Iran's Filtering Committee is continuing to find innovative ways of broadening the reach of online censorship in the Islamic Republic. This week they implemented a protocol that prevents audiovisual material hosted on external servers from entering Iran. Small Media reports.


  1. Over the past two weeks, the internet has been the site of an intensified battle between Iranian internet users and Iran's Filtering Committee (IFC). It began when secure access to Google search and Gmail was blocked, provoking a media storm with western media like Ars Technica and the Guardian quick to report. The filtering was removed after a week and Iranians are now able to access their Google accounts and search securely with Google.

    Then, on October 4, 2012, the IFC began preventing files hosted on servers outside Iran from entering the country by blocking specific file extensions. At the time of writing, this policy applies to all MP3, MP4, AVI and SWF files. This kind of filtering was used after the controversial presidential elections of 2009, amidst harsh crackdowns on freedom of information, and coincides with Iran's current economic crisis and the ensuing protests.

    Twitter user Arash Zad was one of the first to break the news: "They've been blocked in Iran. MP3s and SWF files are only available if hosted inside Iran".
  2. This new filtering protocol is severely restricting access to information. The admin of, an online training platform tweeted: “With the blocking of video file extensions the training videos on my site are out of reach [for Iranians]".
  3. Android programmer Ali Ajoudanian also expressed concern: “In Iran, the application I'm writing for Android is being impeded by the blocking of MP3 files. I don't know whether to carry on with it or not".
  4. Sushyant Zavarzadeh, host of the free and popular podcast service Radio Avagah, has also been unable to reach Iran with his work.

    The above are merely a few examples from thousands of Iranian internet users being affected by this new filtering, which is, essentially, another step closer towards Iran's national internet.

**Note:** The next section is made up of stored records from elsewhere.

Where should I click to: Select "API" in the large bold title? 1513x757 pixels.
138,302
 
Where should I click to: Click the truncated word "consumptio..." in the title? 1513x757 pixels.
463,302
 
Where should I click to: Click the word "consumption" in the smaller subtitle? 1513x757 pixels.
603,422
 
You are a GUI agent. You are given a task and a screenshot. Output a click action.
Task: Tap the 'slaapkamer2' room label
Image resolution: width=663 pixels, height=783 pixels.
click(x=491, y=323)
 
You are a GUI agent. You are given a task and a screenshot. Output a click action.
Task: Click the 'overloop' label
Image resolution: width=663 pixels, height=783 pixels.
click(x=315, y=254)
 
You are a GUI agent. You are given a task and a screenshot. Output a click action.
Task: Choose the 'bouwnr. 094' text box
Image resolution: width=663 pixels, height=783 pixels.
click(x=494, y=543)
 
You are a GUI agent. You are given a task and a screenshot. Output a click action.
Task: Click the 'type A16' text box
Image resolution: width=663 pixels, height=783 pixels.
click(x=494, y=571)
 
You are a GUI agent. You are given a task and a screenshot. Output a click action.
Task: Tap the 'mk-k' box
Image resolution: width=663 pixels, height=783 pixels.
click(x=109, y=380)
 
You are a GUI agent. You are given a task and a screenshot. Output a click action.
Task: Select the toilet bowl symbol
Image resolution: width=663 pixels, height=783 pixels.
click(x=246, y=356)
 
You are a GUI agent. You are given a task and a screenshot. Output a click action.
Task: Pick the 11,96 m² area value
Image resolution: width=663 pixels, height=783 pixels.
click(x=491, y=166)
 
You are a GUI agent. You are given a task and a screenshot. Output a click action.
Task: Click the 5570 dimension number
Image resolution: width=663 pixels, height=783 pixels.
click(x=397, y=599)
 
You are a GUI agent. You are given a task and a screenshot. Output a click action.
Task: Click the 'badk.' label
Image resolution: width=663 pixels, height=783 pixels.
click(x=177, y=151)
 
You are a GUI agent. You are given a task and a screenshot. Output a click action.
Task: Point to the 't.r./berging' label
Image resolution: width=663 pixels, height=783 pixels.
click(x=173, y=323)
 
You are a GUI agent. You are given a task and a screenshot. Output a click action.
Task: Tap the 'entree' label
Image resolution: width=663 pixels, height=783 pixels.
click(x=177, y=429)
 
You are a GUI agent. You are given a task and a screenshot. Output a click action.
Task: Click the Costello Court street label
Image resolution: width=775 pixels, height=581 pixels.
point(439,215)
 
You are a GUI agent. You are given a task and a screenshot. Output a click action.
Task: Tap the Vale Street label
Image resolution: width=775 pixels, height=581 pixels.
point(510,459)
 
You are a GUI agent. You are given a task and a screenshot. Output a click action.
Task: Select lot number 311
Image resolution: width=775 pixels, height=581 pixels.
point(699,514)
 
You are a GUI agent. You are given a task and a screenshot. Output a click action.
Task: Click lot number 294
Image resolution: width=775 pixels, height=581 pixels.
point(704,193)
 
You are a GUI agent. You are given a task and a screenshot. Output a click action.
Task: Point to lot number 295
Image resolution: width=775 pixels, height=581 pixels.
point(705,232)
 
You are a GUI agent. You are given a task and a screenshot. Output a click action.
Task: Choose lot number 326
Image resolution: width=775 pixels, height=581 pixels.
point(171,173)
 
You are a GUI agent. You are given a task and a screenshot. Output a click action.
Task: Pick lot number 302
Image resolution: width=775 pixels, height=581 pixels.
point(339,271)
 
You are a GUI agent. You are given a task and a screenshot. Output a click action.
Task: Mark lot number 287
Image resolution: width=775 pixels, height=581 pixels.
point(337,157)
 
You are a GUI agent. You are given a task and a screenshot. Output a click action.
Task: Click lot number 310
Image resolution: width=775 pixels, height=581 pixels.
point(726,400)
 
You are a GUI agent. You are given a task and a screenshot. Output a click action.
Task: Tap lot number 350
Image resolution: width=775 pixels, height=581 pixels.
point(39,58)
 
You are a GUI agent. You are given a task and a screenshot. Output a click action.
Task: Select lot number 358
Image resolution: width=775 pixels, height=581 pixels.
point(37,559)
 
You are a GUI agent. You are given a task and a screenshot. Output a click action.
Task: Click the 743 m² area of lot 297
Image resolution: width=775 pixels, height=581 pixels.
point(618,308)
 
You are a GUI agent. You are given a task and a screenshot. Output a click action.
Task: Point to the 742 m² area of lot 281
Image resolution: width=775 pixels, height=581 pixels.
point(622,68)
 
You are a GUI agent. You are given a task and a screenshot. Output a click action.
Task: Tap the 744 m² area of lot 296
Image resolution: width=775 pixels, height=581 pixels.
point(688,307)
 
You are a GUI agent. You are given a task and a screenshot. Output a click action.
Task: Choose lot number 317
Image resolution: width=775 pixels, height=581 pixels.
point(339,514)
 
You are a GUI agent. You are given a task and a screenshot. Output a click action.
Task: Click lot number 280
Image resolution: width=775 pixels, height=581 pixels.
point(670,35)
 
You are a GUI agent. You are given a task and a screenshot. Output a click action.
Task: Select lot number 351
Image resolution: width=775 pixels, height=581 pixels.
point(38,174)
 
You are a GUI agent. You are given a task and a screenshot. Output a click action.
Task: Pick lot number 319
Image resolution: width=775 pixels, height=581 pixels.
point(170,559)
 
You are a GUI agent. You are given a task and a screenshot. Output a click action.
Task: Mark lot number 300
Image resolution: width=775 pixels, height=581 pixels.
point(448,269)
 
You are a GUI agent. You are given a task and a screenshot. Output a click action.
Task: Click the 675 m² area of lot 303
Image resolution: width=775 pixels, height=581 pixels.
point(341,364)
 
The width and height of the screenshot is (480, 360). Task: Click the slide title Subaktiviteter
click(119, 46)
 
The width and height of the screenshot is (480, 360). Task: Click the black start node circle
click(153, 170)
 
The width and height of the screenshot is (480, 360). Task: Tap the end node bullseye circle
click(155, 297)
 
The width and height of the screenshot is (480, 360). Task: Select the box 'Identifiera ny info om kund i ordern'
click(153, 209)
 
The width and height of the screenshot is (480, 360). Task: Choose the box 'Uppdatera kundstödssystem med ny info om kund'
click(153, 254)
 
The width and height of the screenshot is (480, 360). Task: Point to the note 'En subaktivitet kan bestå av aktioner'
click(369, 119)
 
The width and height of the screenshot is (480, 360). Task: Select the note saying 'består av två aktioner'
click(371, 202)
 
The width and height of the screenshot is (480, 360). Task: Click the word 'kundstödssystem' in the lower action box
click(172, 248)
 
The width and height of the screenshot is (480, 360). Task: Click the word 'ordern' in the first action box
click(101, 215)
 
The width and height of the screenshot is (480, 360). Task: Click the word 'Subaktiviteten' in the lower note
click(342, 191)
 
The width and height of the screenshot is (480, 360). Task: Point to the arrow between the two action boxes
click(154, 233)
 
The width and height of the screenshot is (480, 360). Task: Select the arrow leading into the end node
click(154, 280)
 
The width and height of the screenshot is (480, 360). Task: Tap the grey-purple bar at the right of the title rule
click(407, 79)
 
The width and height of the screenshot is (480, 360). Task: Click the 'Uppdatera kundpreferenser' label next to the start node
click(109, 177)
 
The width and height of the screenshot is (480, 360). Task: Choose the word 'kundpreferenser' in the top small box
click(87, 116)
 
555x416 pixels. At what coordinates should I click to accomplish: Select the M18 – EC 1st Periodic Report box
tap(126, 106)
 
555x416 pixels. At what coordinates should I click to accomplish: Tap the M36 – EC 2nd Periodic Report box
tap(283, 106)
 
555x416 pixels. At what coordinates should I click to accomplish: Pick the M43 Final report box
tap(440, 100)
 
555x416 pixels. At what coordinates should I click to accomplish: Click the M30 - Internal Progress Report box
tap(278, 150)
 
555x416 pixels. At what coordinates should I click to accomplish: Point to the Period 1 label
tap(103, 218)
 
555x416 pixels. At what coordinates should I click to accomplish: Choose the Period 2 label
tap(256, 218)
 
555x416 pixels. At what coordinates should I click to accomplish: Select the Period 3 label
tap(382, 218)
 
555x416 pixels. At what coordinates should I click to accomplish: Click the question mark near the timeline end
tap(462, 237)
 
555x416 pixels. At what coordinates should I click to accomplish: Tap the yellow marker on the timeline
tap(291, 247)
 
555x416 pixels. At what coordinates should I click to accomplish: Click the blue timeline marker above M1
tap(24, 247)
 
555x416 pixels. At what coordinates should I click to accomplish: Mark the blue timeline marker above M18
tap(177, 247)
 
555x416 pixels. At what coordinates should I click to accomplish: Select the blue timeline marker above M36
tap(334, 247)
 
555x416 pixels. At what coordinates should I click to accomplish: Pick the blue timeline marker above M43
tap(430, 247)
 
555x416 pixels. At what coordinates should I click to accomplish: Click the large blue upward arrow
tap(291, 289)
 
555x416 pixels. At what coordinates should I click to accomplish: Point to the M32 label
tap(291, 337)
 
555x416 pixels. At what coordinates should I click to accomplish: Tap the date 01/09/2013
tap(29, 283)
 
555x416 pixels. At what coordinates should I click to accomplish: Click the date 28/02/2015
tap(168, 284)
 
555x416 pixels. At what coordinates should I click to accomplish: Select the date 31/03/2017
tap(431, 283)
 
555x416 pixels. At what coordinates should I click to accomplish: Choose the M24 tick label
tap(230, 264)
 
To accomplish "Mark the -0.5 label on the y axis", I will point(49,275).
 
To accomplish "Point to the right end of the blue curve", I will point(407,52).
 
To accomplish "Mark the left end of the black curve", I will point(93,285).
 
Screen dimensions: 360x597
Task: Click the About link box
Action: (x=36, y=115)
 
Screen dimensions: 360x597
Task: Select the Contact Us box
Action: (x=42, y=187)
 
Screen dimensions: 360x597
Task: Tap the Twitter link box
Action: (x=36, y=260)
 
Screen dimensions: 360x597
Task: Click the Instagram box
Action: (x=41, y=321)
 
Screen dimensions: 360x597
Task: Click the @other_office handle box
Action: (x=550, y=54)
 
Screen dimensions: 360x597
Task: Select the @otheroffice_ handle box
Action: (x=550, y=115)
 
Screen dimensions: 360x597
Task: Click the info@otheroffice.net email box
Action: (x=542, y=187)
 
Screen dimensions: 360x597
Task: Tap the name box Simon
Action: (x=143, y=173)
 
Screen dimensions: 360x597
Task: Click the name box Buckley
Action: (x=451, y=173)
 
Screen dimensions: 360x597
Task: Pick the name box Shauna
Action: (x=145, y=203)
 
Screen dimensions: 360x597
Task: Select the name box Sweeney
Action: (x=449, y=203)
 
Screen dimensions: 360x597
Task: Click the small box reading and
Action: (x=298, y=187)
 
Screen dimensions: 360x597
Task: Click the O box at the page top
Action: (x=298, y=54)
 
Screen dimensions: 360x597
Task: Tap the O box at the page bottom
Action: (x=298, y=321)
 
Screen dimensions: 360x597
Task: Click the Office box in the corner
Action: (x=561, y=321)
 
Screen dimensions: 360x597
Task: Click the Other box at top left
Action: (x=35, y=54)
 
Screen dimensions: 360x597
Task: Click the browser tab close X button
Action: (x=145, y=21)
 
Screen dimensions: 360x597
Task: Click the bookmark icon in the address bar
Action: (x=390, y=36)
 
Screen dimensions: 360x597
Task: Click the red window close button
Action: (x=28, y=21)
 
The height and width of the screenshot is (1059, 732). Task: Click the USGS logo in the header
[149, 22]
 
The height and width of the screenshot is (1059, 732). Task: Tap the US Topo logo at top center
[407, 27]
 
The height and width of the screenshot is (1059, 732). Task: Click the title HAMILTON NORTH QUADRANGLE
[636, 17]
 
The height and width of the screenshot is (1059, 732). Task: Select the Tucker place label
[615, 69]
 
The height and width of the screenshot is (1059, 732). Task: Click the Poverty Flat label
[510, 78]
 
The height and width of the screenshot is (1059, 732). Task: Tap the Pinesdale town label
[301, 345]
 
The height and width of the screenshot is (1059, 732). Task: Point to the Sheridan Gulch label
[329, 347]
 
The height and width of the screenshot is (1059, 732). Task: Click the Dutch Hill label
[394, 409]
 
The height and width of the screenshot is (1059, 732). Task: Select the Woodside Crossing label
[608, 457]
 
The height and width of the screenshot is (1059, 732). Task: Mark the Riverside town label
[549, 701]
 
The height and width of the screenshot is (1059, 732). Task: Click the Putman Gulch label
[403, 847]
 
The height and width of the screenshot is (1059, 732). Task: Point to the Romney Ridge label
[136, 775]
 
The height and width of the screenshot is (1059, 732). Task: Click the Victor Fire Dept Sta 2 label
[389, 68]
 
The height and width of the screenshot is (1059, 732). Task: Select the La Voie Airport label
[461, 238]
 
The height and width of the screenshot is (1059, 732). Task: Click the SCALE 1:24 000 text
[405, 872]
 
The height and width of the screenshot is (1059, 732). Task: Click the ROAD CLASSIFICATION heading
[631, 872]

Most Iranian websites are hosted outside of Iran in order to evade the strict regulations set in place by the IFC and the Cyber Crimes Law. Buying a server inside Iran is also cost prohibitive, which is why most web startups host their work on servers outside Iran. Another reason Iranians are reluctant to host websites inside Iran is because the IFC, if it detects 'inappropriate' content, can shut down a website and delete all of its content and data without warning.

    The stranglehold of the Iranian authorities over the internet is strengthening and suffocating Iranian internet users who are constantly battling against the regime in their struggle for freedom of and access to information.